Information shown:

Content starts

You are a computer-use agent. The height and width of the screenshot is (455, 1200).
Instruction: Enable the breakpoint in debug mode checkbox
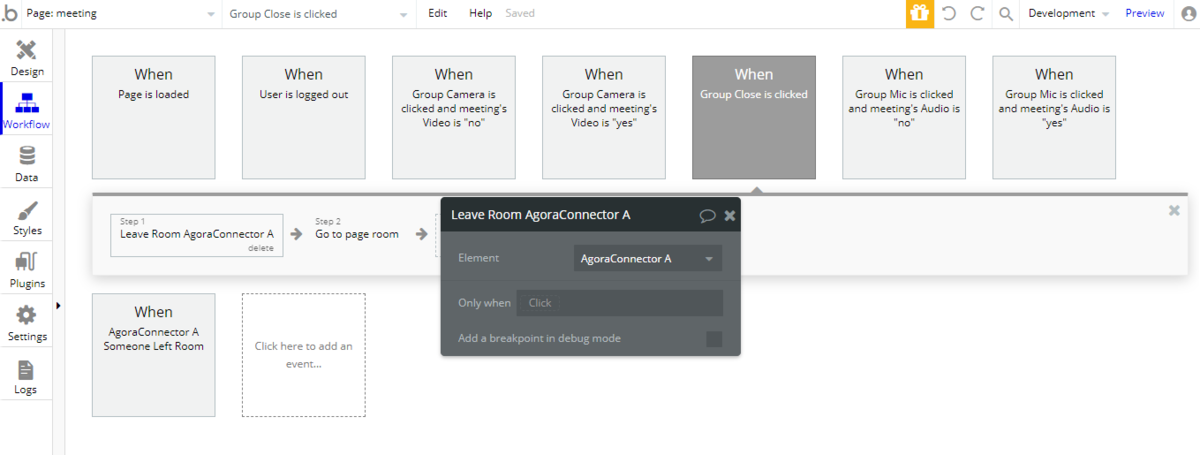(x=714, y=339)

Content ends
Content starts

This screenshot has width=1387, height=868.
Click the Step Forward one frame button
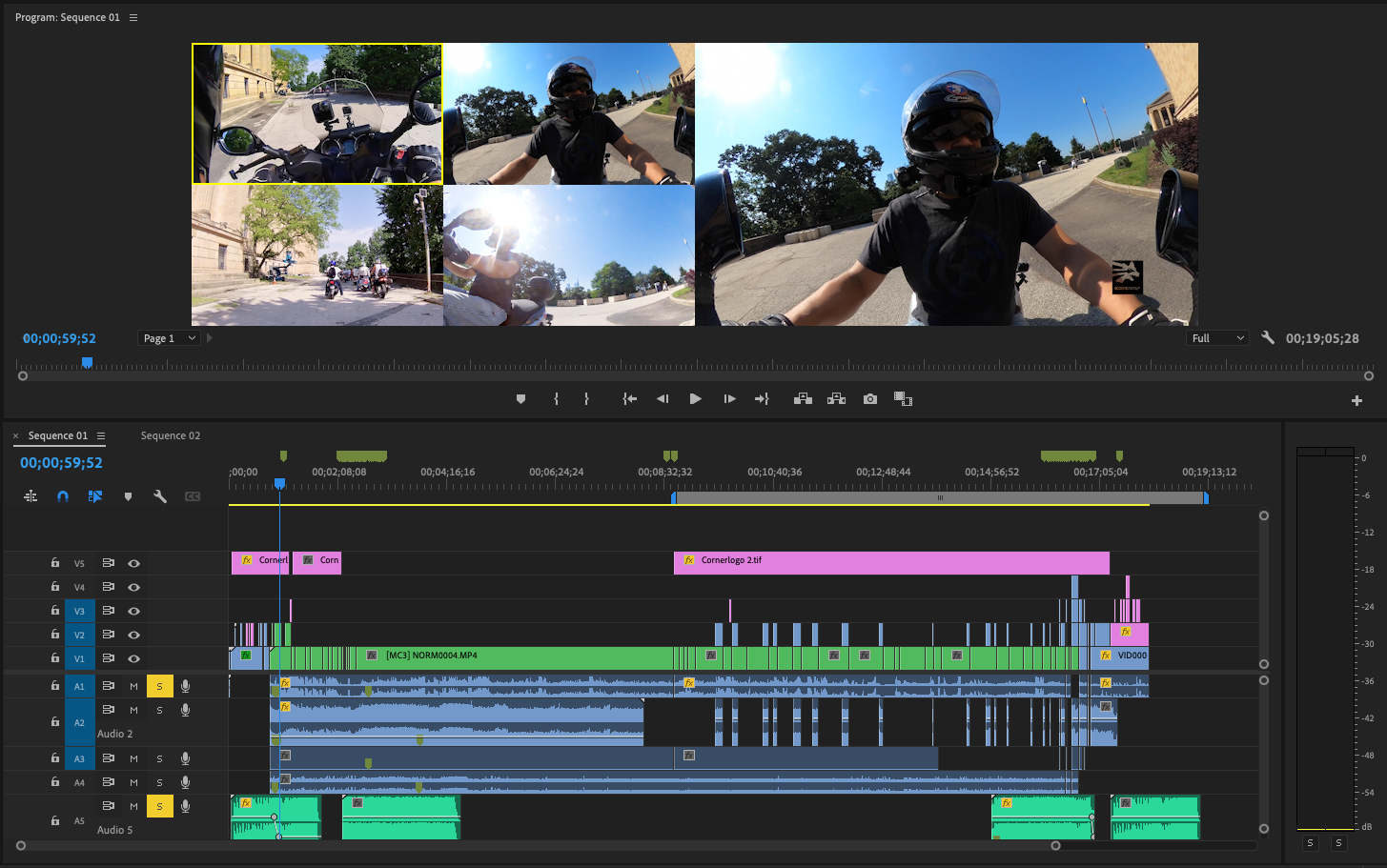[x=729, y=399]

Content ends

Which of the lines above include the word "height"? List those lines.

You are a computer-use agent. The height and width of the screenshot is (455, 1200).
This screenshot has width=1387, height=868.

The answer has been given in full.